In summary, we have extended our surface hopping methodology to enable the simulation of exciton dissociation to charge carriers in molecular materials. We found that the developed X-SH approach agrees very well with ML-MCTDH in predicting the decay dynamics and state populations at ultrafast time scales (<100–200 fs) as well as the intramolecular modes to which the excess energy is transferred. Thereafter, X-SH predicts a fairly rapid decay to the equilibrium populations of electronic states in a few picoseconds, not seen in MCTDH, possibly because of the lack of low-frequency bath modes or missing temperature effects in the latter calculations. MCTDH calculations incorporating those effects might clarify this issue in the future. On the whole, nuclear quantum effects such as nuclear tunneling and zero point motion that are missing in X-SH, do not seem to be overly important for the prediction of the population dynamics, at least for the current model at room temperature.
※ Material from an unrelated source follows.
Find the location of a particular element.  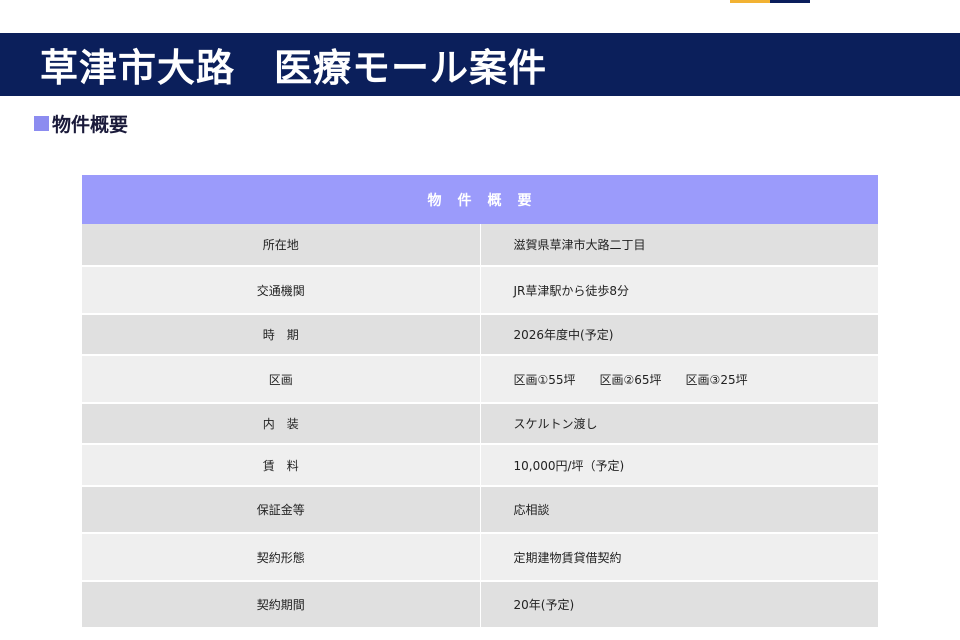

table-row-transport: 交通機関 JR草津駅から徒歩8分 is located at coordinates (480, 290).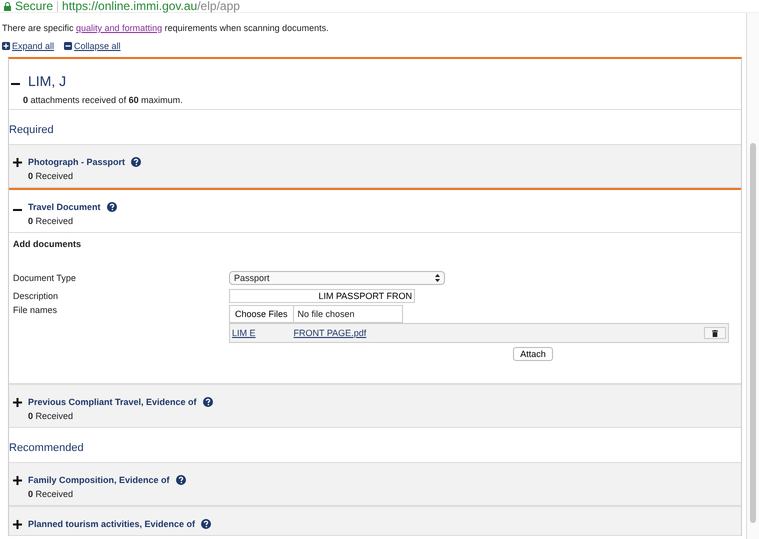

This is likely because of the strong electronic coupling between the states in our model facilitating relaxation to the ground state without having to cross high barriers where tunneling and zero point motion are likely to become important. Thus, we conclude that X-SH appears to be a promising method for the simulation of exciton relaxation processes in this regime that is characteristic for organic optoelectronic materials.

A major advantage of X-SH compared to fully quantum dynamical methods is its computational efficiency permitting the simulation of realistic 2D and possibly 3D nanoscale systems (>10 nm) comprising hundreds or more molecular sites. Moreover, it is straightforward to include in a realistic manner many of the effects that have not been included in the present study: charge delocalization in acceptor and donor, thermal fluctuations of excitonic and electronic couplings (i.e., off-diagonal electron–phonon couplings) in donor and acceptor phases and at the interface, recombination to the electronic ground state, influence of interface geometry and static disorder. Work in our laboratory is currently ongoing to include these effects in X-SH.